Still, says Bill, if you have to make your 30 or 40 hours a week to pay your bills, you're liable to push yourself. You'll wash your hands a little more and try to be extra careful, but a paycheck's a paycheck.

A bill before the Connecticut legislature would eliminate the need for such risky heroics. The bill would require employers with 50 or more workers to grant one hour of paid sick time for every 40 hours worked. The bill is backed by a broad coalition of groups, including Connecticut Working Families, which last week protested in Waterbury with signs that said things like: "No boogers in my burgers" and "No red eye in my french fries."

Yes, those are gross images, but no more so than the reality of ill restaurant workers handling your food. The U.S. Bureau of Labor Statistics says that half of Americans workers lack paid sick days, but that number rises to 78 percent for food-service and accommodations workers. The Centers for Disease Control and Prevention says the cost for food-borne illnesses — including those stemming from sick food handlers — is incalculable, though medical costs and lost wages for one type of illness, salmonellosis, are estimated at $1 billion a year.

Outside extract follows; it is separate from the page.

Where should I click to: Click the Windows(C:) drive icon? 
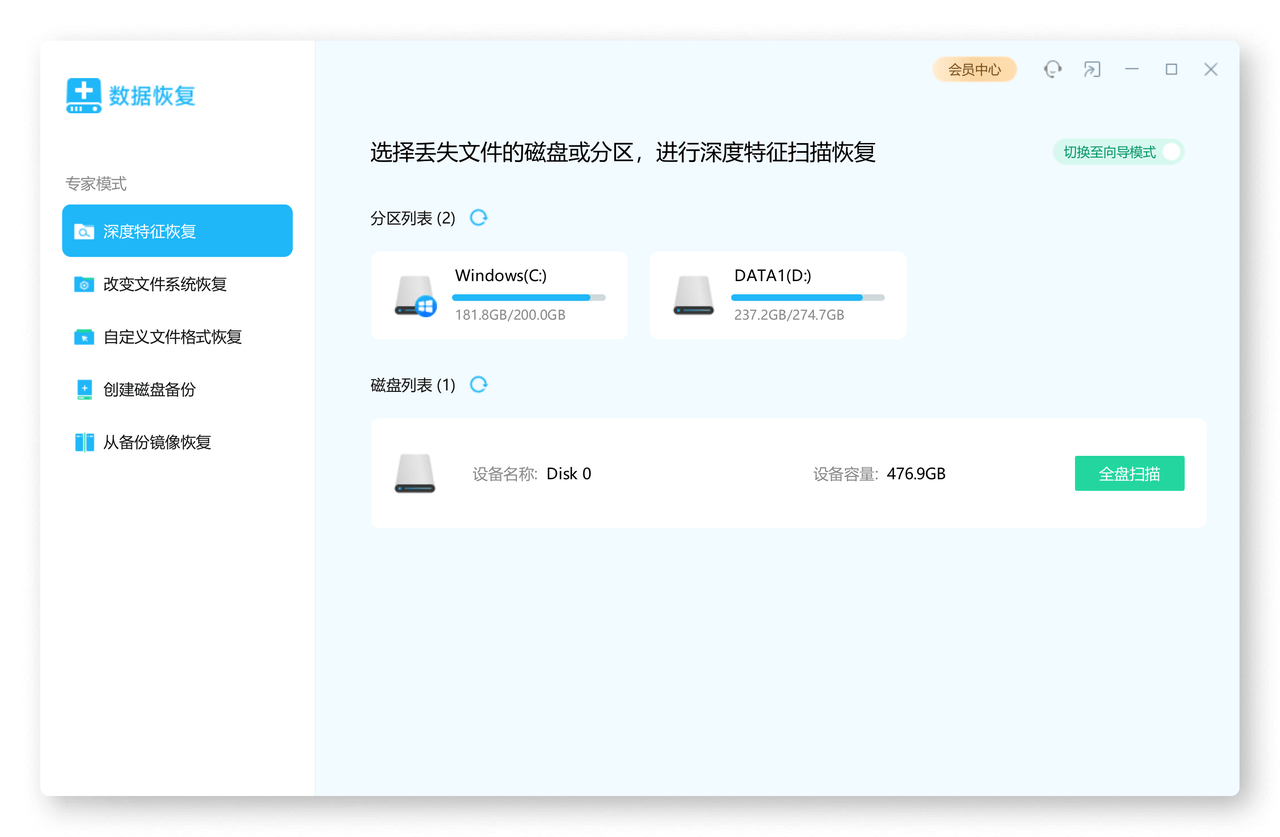click(x=415, y=296)
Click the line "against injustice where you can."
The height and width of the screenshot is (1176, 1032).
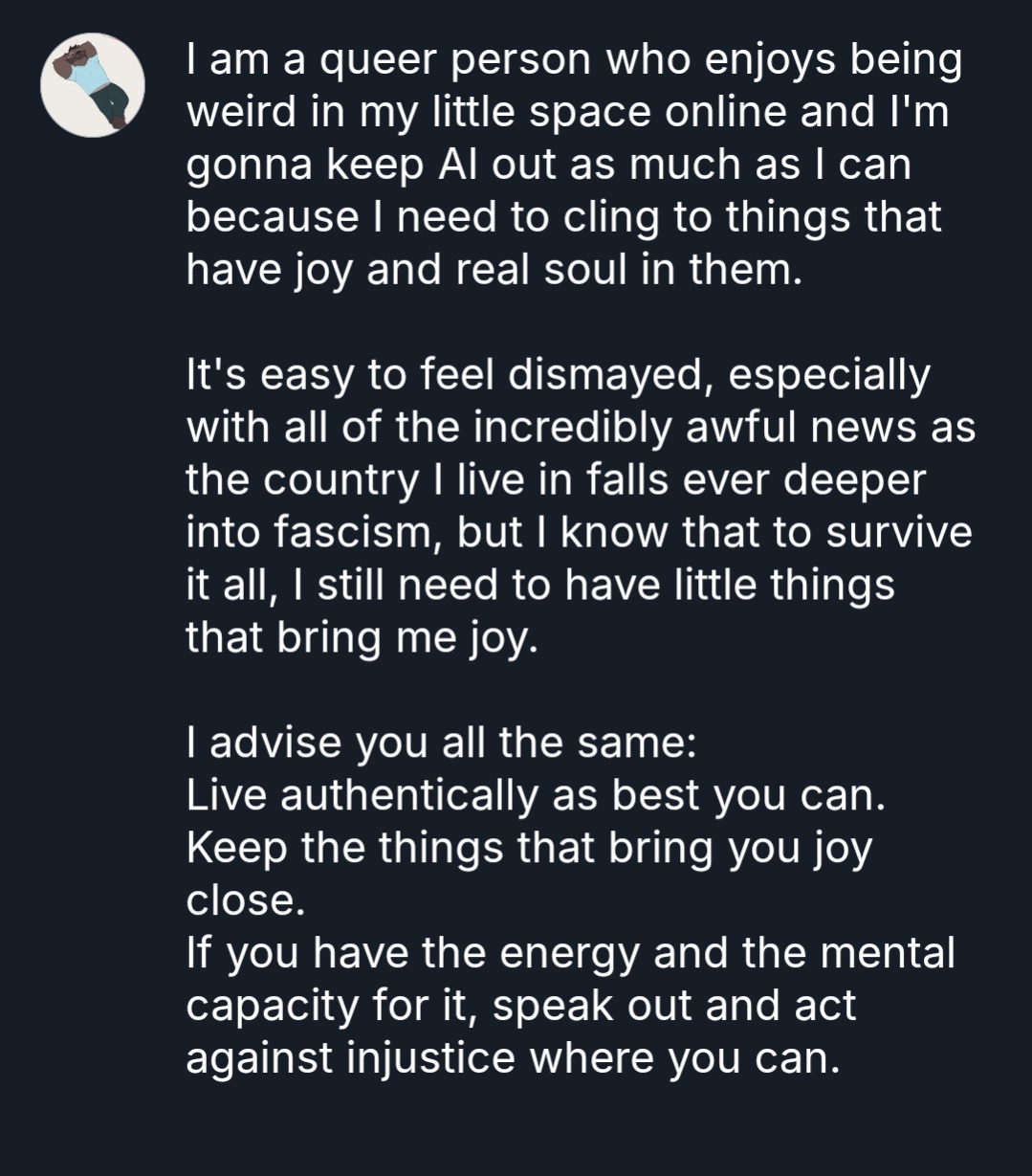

On a local level, we could simply tally the cost for people who caught the highly contagious norovirus after eating at a Manchester restaurant last March. The May issue of the Department of Public Health's publication, Connecticut Epidemiologist, said the outbreak most likely sprang from an ill restaurant worker who prepared the day's salad. The report concluded that "correct handling of cold foods, strict hand-washing after using the bathroom, and paid sick leave may substantially reduce foodborne transmission of noroviruses."

So we can balance the cost of providing paid sick days to employees against the cost of food-borne illnesses and the loss of productivity in the wider population.

Meanwhile, here's what Bill can tell you about warding off a cold: At the first sign (and this is not a paid announcement; your results may vary), start with NyQuil the night before your shift. Take it early in the evening, because otherwise you'll be groggy.

Start your next day with Zicam. That, says Bill, will get you going for a couple of hours, but the symptoms most likely will return, at which point you switch to DayQuil, which should boost you through the noon rush.

"You have to be focused and aware and able to move," says Bill. "I tell the younger guys that cooking is like a sport. It's like passing the ball to someone. You have to know where it's going to land. You have to be fully functional."

It's been his dream to one day own his own restaurant. He's conscientious, and he cares. The boss can relax when Bill's in the kitchen.

The question is: Come the next virus, can you?